Penguatan Kelembagaan dan Dana Abadi Korban
Lembaga Perlindungan Saksi dan Korban (LPSK) akan mendapatkan penguatan signifikan secara kelembagaan sebagai poin keempat dalam rancangan undang-undang ini. LPSK diposisikan sebagai lembaga negara independen yang harus hadir secara aktif di tengah masyarakat guna memberikan pelindungan tanpa intervensi dari pihak manapun.
Terobosan besar lainnya terdapat pada poin kelima, yaitu pembentukan Dana Abadi Korban yang akan dikelola langsung oleh pihak LPSK. Dana ini bersumber dari berbagai pihak yang sah dan diperuntukkan khusus guna membiayai proses pemulihan medis, psikologis, hingga psikososial bagi para korban kejahatan.
Untuk mendukung efektivitas kinerja di tingkat daerah, poin keenam mengatur tentang pembentukan kantor perwakilan LPSK di tingkat provinsi serta kabupaten/kota. Struktur organisasi LPSK juga akan diperkuat dengan pembentukan kedeputian, inspektorat, hingga satuan tugas khusus yang memiliki kewenangan operasional lebih luas di lapangan.
Koordinasi Lintas Lembaga dan Paradigma Restoratif
Mekanisme kerja LPSK dalam poin ketujuh mewajibkan adanya koordinasi yang erat dengan aparat penegak hukum lainnya seperti penyidik, penuntut umum, dan hakim. Sinergi ini dilakukan pada setiap tahapan proses peradilan untuk memastikan bahwa hak-hak saksi dan korban tetap terjaga mulai dari penyelidikan hingga putusan pengadilan.
Poin kedelapan atau yang terakhir menjelaskan bahwa materi RUU PSDK telah diselaraskan dengan KUHP dan KUHAP nasional yang baru. Fokus utamanya adalah transisi sistem peradilan dari paradigma retributif (pembalasan) menuju keadilan restoratif (restorative justice) dan keadilan rehabilitatif yang lebih memanusiakan korban.
Dengan adanya delapan poin krusial ini, diharapkan RUU PSDK dapat menjadi payung hukum yang kuat bagi mereka yang berani bersuara demi keadilan. Willy Aditya menegaskan bahwa perlindungan yang memadai adalah syarat mutlak agar masyarakat tidak merasa takut untuk berpartisipasi dalam proses penegakan hukum di Indonesia.
Pertanyaan Umum (FAQ)
Apa perbedaan utama antara UU No. 31 Tahun 2014 dengan RUU PSDK yang baru?

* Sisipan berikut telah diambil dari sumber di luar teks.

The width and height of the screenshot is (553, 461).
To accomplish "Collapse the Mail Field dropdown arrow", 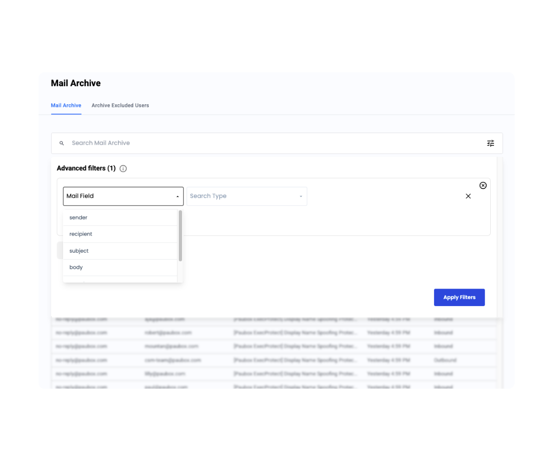I will pos(177,196).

Perbedaan utamanya terletak pada perluasan objek perlindungan ke semua jenis perkara, penguatan kelembagaan LPSK hingga tingkat daerah, serta pengenalan konsep Dana Abadi Korban.
Mengapa istilah 'perlindungan' diubah menjadi 'pelindungan'?
Secara filosofis, istilah 'pelindungan' menekankan pada kewajiban negara untuk hadir secara aktif dan sistematis, bukan sekadar memberikan proteksi pasif.
Siapa saja yang berhak mendapatkan pelindungan menurut RUU PSDK?
Pihak yang berhak meliputi saksi, korban, pelapor, informan, ahli, hingga saksi pelaku (justice collaborator) yang keselamatan jiwanya terancam.
Apa itu Dana Abadi Korban dalam RUU PSDK?
Dana Abadi Korban adalah dana yang dikelola LPSK dari berbagai sumber untuk membiayai pemulihan fisik, psikologis, dan kompensasi bagi korban kejahatan.
Bagaimana RUU PSDK mendukung keadilan restoratif?
RUU ini menyelaraskan diri dengan KUHP baru yang mengedepankan pemulihan hak korban dan rekonsiliasi daripada sekadar penghukuman pelaku secara retributif.